O Canto Livre de Nara
Miguel Paiva*
Em 13.01.2022
Confesso que fui um dos que achava que Nara Leão cantava mal, que era desafinada. Depois de um tempo refiz meu julgamento e passei a curtir a Nara como ela era. Forte, apesar de parecer frágil, potente, apesar de insegura e militante, apesar de vir da classe média de Copacabana. O documentário O Canto Livre de Nara, da Globoplay ajuda a entender esse fenômeno. Nele vemos, por exemplo, o quanto a Nara passou pelos diversos movimentos da nossa música. Começou antes da bossa-nova, mudou para o samba, inaugurou a MPB e acabou naquele lugar onde o que você cantar está legal. Além disso mostra um Rio meio mágico, moderno, vivendo uma era de crescimento, de afirmação democrática e de grande criatividade.
Na época em que criticava Nara ainda não havia desenvolvido em mim o chamado senso crítico alternativo. Era um purista que jamais aceitaria, por exemplo, Nara gravar Roberto e Erasmo num lindo disco. Mas que bom que isso acontece e passa. A Nara política do show opinião, do Zé Kéti, do João do Vale é a Nara que cabia perfeitamente nela, naquele momento da nossa história. Com isso ela desloca aquela classe média pequeno burguesa para a realidade das favelas e do interior do Brasil.
O documentário nos mostra uma Nara sempre avançada, sempre moderna e muita vezes segregada por conta disso. Ela não ligava muito, mas era evidente o que acontecia. A Nara do samba também me faz tentar entender o que houve com o Rio de Janeiro.
Naqueles anos 60 o Rio era a Zona Sul que dividia o espaço de cidade com o subúrbio e a zona norte. Isso incluía a Mangueira, as favelas e o resto da cidade de origem pobre que convivia com a dita cidade rica. O que acontecia de fato? Não tínhamos informação sobre a zona norte? A zona norte e as favelas faziam parte de um folclore que esses artistas fizeram existir? A grande imprensa filtrava as informações e só líamos sobre o lado bom de tudo.
Nara e o espetáculo Opinião, além de terem sido politicamente importantes, abriram uma espécie de Túnel Rebouças, antes mesmo do túnel em si, para o que acontecia do outro lado do Corcovado. E mais, abriu a estrada para o resto do Brasil, completamente ignorado pela burguesia dominante, seja ela autoritária e fechada com o regime militar, ou bem pensante, morando na zona sul e cantando João Gilberto.

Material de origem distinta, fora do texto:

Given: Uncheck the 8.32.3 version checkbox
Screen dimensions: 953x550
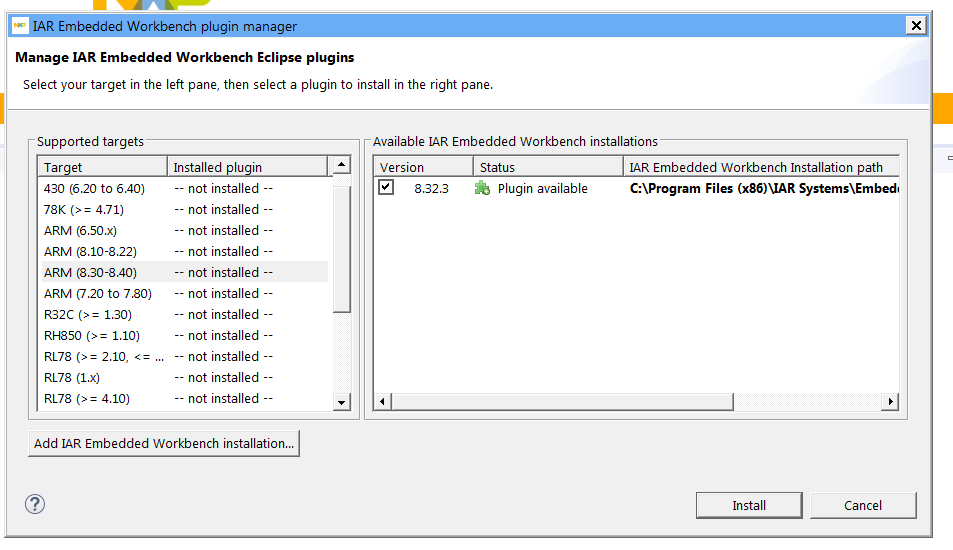Looking at the screenshot, I should coord(386,187).
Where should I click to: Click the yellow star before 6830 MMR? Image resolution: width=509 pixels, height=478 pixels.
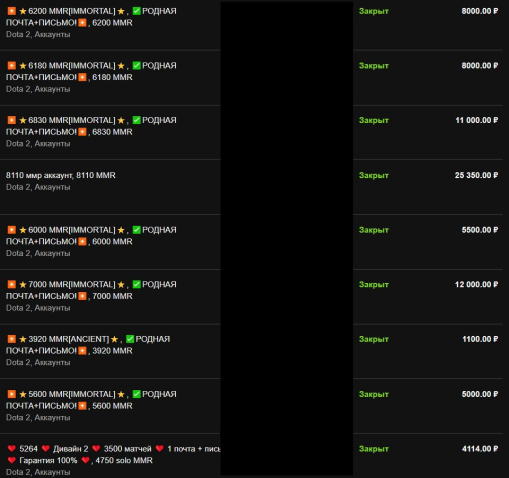23,120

Mas o que aconteceu com o Rio é o que mais me intriga. Essa divisão ficou mais acentuada justamente depois do regime militar. Os pobres foram recolocados nos seus lugares de origem e o país foi preparado para ser conduzido e saboreado pelos ricos.
As favelas já delimitavam essa diferença e passaram a ser, depois de conduzidas e estabelecidas bem longe da zona sul, como uma espécie de campo de concentração da classe trabalhadora. Mas a arte acabou sendo mais forte e quebrando essa barreira. O Rio meio que se entregou a esse comando miliciano, mas a arte resistiu nas favelas, nas escolas de samba e hoje nas periferias.

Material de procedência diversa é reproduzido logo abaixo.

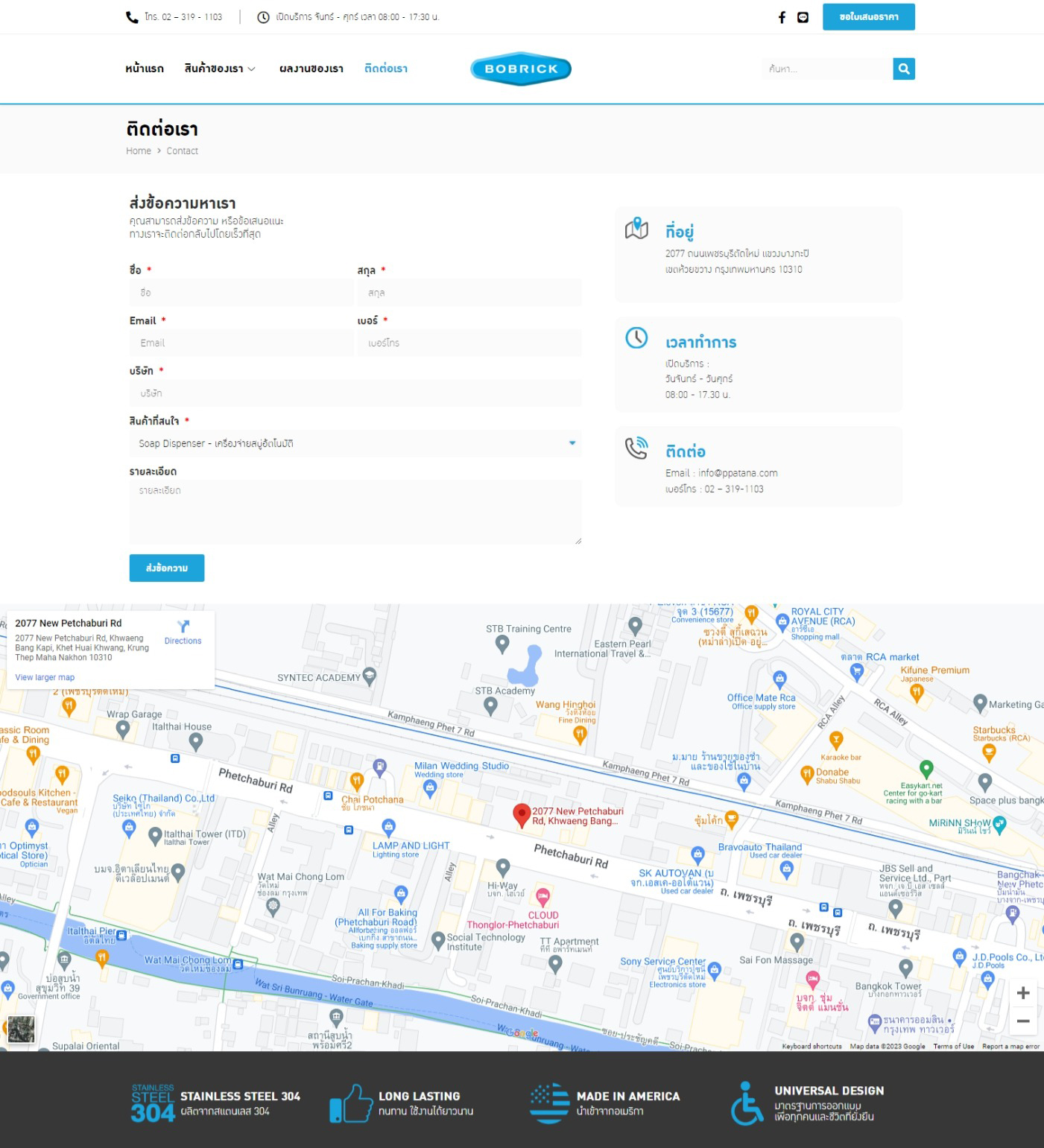This screenshot has width=1044, height=1148.
Task: Click the BOBRICK logo
Action: point(521,69)
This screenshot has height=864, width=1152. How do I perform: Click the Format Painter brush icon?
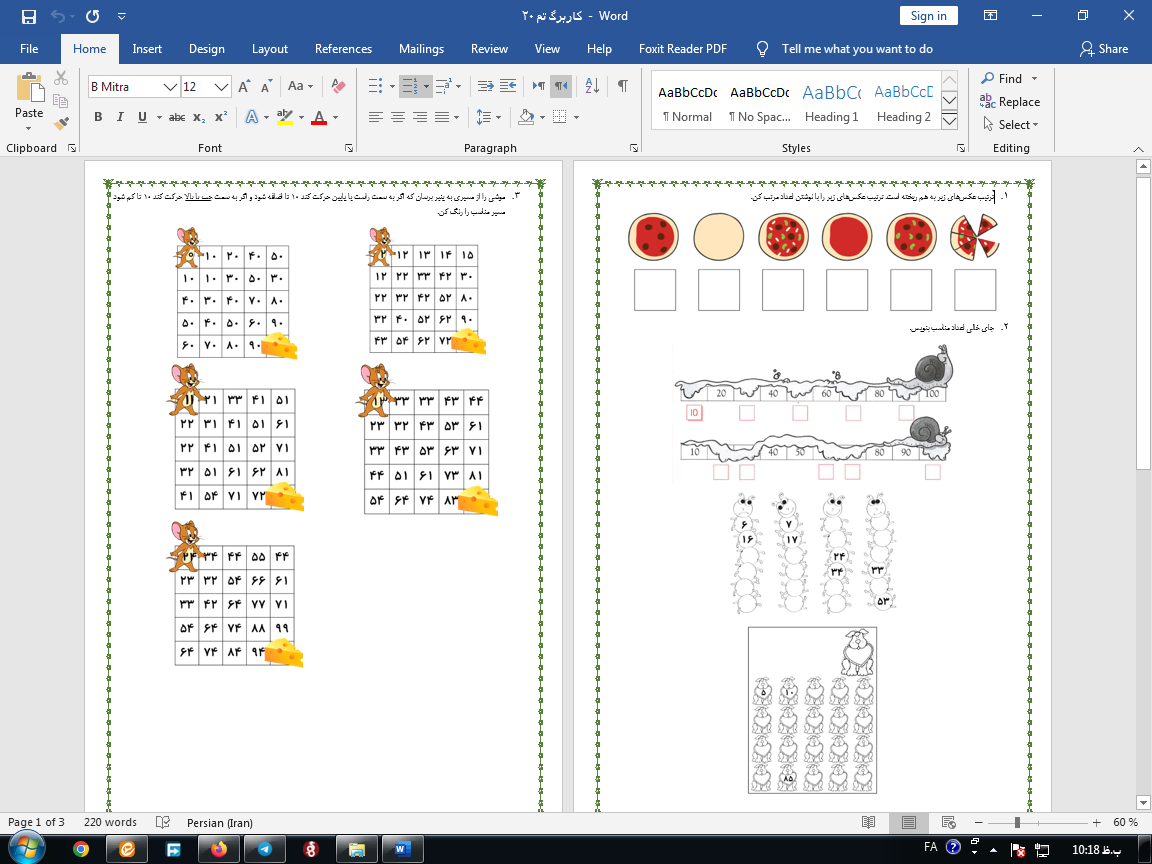61,123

A internet instrumentalizada ajudou a divulgar e ao mesmo tempo demonizar o que vinha de lá. O funk é o retrato de um Brasil pobre e orgulhoso. O samba resiste sempre ameaçado pela institucionalização e a nossa história vai sendo contada, e ainda bem, para que possamos ter na memória o que de fato aconteceu.
Numa época que o documentário Get Back sobre os Beatles vira fenômeno de audiência e nos ajudar e recompor essa memória, assistir O Canto Livre de Nara também ajuda. Eu, na época me aventurando com meu amigo e parceiro Zé Rodrix na carreira de compositor, fiquei extremamente feliz ao saber que uma versão que havíamos feito para um sucesso dos irmãos Gerswhin, Someone to Watch Over me, seria gravado por Nara no que acabou sendo seu último disco, My Foolish Heart, onde ela só cantava versões para grandes sucessos americanos. Eu e Zé estamos lá com “Alguém que Olhe Por Mim”. Muita alegria que até hoje me emociona.
*Miguel Paiva – Cartunista, diretor de arte e ilustrador além de jornalista, comentarista e autor de teatro, cinema e televisão.
Crônica publicada originalmente no portal Jornalistas pela Democracia.